- [Aim]
Copy the lines from the line with "Hyperscale (256, 1896)" to the line with "What is OpenStack (275, 1604)" (both included), adding 90 to every coordinate in the answers.

A block of lines
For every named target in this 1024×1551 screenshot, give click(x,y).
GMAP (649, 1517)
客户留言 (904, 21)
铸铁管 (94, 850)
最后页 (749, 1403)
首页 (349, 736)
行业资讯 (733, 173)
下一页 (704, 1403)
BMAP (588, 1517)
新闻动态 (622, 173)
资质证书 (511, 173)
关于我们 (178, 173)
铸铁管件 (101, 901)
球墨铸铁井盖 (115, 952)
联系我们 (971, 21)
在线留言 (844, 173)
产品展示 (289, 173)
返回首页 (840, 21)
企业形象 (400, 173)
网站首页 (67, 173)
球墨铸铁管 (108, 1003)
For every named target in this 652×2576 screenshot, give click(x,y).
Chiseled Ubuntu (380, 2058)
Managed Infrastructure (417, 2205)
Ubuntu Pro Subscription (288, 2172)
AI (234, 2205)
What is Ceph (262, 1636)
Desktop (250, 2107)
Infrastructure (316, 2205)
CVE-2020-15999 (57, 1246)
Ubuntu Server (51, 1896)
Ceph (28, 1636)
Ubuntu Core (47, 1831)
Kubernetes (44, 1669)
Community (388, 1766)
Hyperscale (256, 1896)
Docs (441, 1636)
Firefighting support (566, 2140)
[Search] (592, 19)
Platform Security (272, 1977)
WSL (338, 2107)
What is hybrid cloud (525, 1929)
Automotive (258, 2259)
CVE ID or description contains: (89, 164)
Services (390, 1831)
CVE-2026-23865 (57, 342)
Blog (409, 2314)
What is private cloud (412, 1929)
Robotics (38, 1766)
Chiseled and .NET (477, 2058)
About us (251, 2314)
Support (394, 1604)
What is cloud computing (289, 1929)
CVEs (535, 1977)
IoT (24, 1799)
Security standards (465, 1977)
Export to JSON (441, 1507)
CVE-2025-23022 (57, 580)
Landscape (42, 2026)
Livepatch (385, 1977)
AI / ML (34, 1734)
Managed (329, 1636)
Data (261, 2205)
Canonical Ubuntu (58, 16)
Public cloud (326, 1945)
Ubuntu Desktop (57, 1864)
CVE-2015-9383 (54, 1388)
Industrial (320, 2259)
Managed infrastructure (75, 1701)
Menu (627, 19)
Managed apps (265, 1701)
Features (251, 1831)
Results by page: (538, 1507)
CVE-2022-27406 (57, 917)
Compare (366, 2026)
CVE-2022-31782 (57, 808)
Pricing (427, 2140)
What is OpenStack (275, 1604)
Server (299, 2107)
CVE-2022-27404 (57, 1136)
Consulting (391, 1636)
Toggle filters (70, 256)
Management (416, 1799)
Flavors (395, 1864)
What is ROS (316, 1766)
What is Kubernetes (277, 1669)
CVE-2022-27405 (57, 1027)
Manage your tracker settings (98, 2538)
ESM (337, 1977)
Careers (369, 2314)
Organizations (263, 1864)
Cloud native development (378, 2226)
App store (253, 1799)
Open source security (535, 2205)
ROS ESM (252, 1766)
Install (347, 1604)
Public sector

- [Task solution]
Hyperscale (346, 1986)
Docs (531, 1726)
Firefighting support (656, 2230)
[Search] (682, 109)
Platform Security (362, 2067)
WSL (428, 2197)
What is hybrid cloud (615, 2019)
Automotive (348, 2349)
CVE ID or description contains: (179, 254)
Services (480, 1921)
CVE-2026-23865 (147, 432)
Blog (499, 2404)
What is private cloud (502, 2019)
Robotics (128, 1856)
Chiseled and .NET (567, 2148)
About us (341, 2404)
Support (484, 1694)
What is cloud computing (379, 2019)
CVEs (625, 2067)
IoT (114, 1889)
Security standards (555, 2067)
Export to JSON (531, 1597)
CVE-2025-23022 (147, 670)
Landscape (132, 2116)
Livepatch (475, 2067)
AI / ML (124, 1824)
Managed (419, 1726)
Data (351, 2295)
Canonical Ubuntu (148, 106)
Public cloud (416, 2035)
Ubuntu Desktop (147, 1954)
CVE-2015-9383 (144, 1478)
Industrial (410, 2349)
Managed infrastructure (165, 1791)
Menu (717, 109)
Managed apps (355, 1791)
Features (341, 1921)
Results by page: (628, 1597)
CVE-2022-27406 (147, 1007)
Compare (456, 2116)
CVE-2022-31782 (147, 898)
Pricing (517, 2230)
What is OpenStack (365, 1694)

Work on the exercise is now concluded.